## [SOAL LATIHAN]
a) Tentukan apakah setiap pernyataan berikut sesuai dengan kutipan tentang ritel nasional: (i) pertumbuhan pasar tradisional pada tahun 2016 mencapai 7,2 persen; (ii) pertumbuhan ritel tradisional pada Q1 2017 lebih tinggi daripada Q1-2016; (iii) Lotus termasuk toko ritel yang disebut berguguran. Jawab ya atau tidak untuk masing-masing, disertai kata-kata penentu dari kutipan tersebut.
b) Berikan lanjutan kutipan tentang ritel nasional, dimulai setelah kalimat terakhirnya.

Ekonomi

Pengamat Ekonomi: Ritel Online Hanya 2 Persen dari Total Ritel Nasional

NUSANTARANEWS.CO, Jakarta – Fenomena rontoknya toko ritel di tanah air adalah fakta sahih bahwa daya beli masyarakat beberapa waktu belakangan memang tengah menurun drastis. Artinya, kondisi perekonomian Indonesia kini tengah berada di rel yang tidak positif.

Sebelumnya, beberapa toko ritel berguguran seperti 7-Eleven atau Sevel, Lotus, Mitra Adi Perkasa, Matahari di Pasaraya Menggarai dan Blok M. Ritel-ritel tersebut terpaksa gulung tikar akibat minat beli masyarakat mengalami penurunan yang signifikan.

Selain itu, fakta sahih lainnya terkait daya beli menurun ialah pertumbuhan pasar tradisional Indonesia terus mengalami perlambatan di mana pada tahun 2015 pertumbuhannya mencapai 13,3 persen lalu turun pada tahun 2016 menjadi 7,2 persen.

Data menyebutkan, pada Q1 2017 pertumbuhan ritel tradisional hanya mencapai 4,1 persen, jauh dibandingkan Q1-2016 yang mencapai 11 persen. Hal yang serupa terjadi perdagangan di mini market yang selama ini menjadi primadona di Indonesia mulai mengalami perlambatan dari 16 persen persen pada 2015 menjadi 14,4 persen pada 2016.

## [DATA TERCATAT]

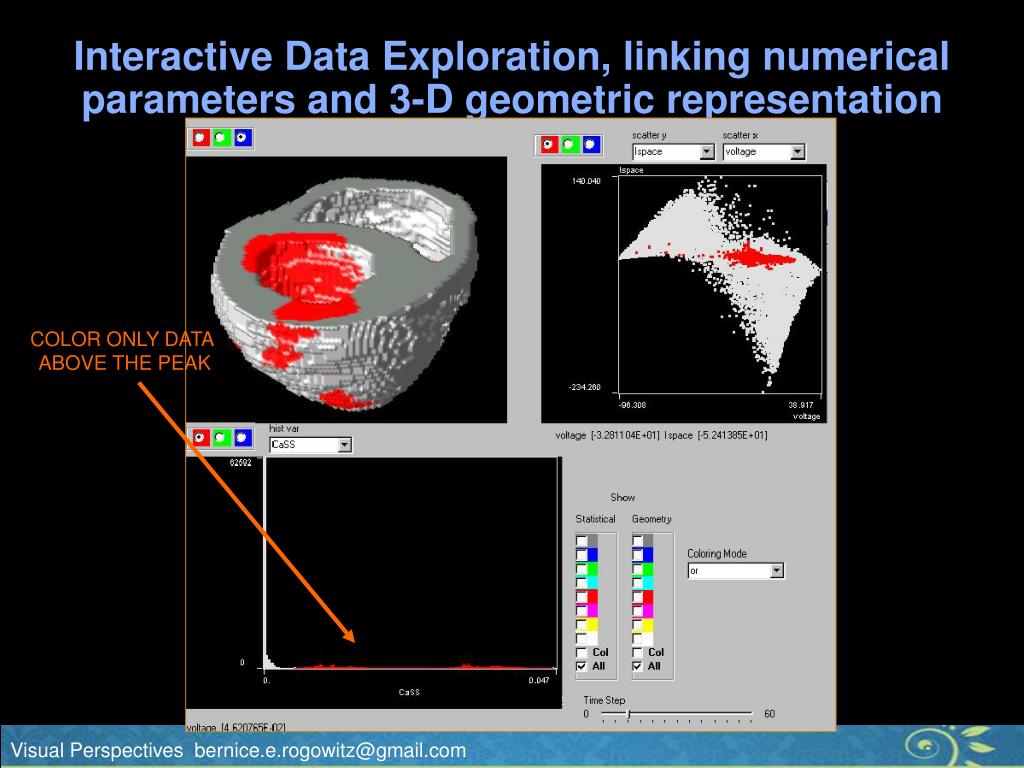Enable the Statistical Col checkbox

[x=581, y=652]
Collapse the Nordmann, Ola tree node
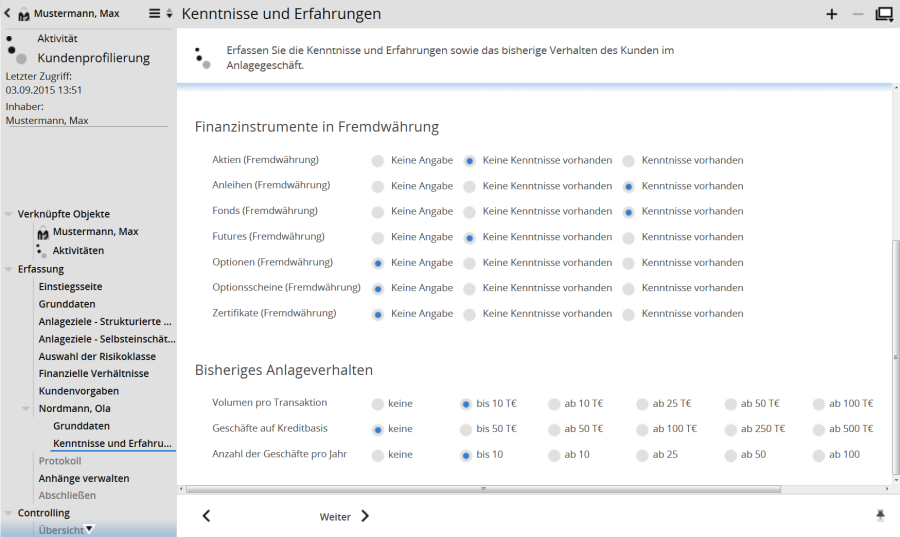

## [KUNCI JAWABAN]
a)
(i) Ya: "lalu turun pada tahun 2016 menjadi 7,2 persen"
(ii) Tidak: "pada Q1 2017 pertumbuhan ritel tradisional hanya mencapai 4,1 persen, jauh dibandingkan Q1-2016 yang mencapai 11 persen"
(iii) Ya: "beberapa toko ritel berguguran seperti 7-Eleven atau Sevel, Lotus"

b)
Baca Juga:  Pemdes Kaduara Timur Salurkan BLT

Pertumbuhan bulanannya juga terus mengalami koreksi, di mana pada Semester I-2016 masih bisa tumbuh antara 18-24 persen, sedangkan pada semester II-2016 hanya bisa tumbuh antara 2-11 persen.

Sebagian kalangan menyebutkan bahwa tutupnya tokoh ritel karena faktor berubahnya pola dan gaya beli masyarakat yang mengalihkannya ke online. Di era teknologi seperti saat ini, toko-toko ritel online sedang marak-maraknya di Indonesia bahkan di dunia.

Namun, pengamat ekonomi Syarif Hidayatullah mengatakan berubahnya pola beli masyarakat dari offline ke online bukanlah menjadi faktor dan indikator utama tutupnya toko-toko ritel, khususnya di tanah air.

“Saya rasa dampak online belum besar. Karena ritel online itu hanya 2 persen dari total ritel nasional,” kata Syarif saat diwawancara Nusantaranews.co, Jakarta, Jumat (27/10/2017).

Menurutnya, toko-toko ritel tersebut mengalami tekanan hebat sejak 2015-2016 sehingga mereka tampaknya tak mau mengambil risiko sementara dukungan pemerintah tak terlalu menjamin perlambatan tersebut segera membaik.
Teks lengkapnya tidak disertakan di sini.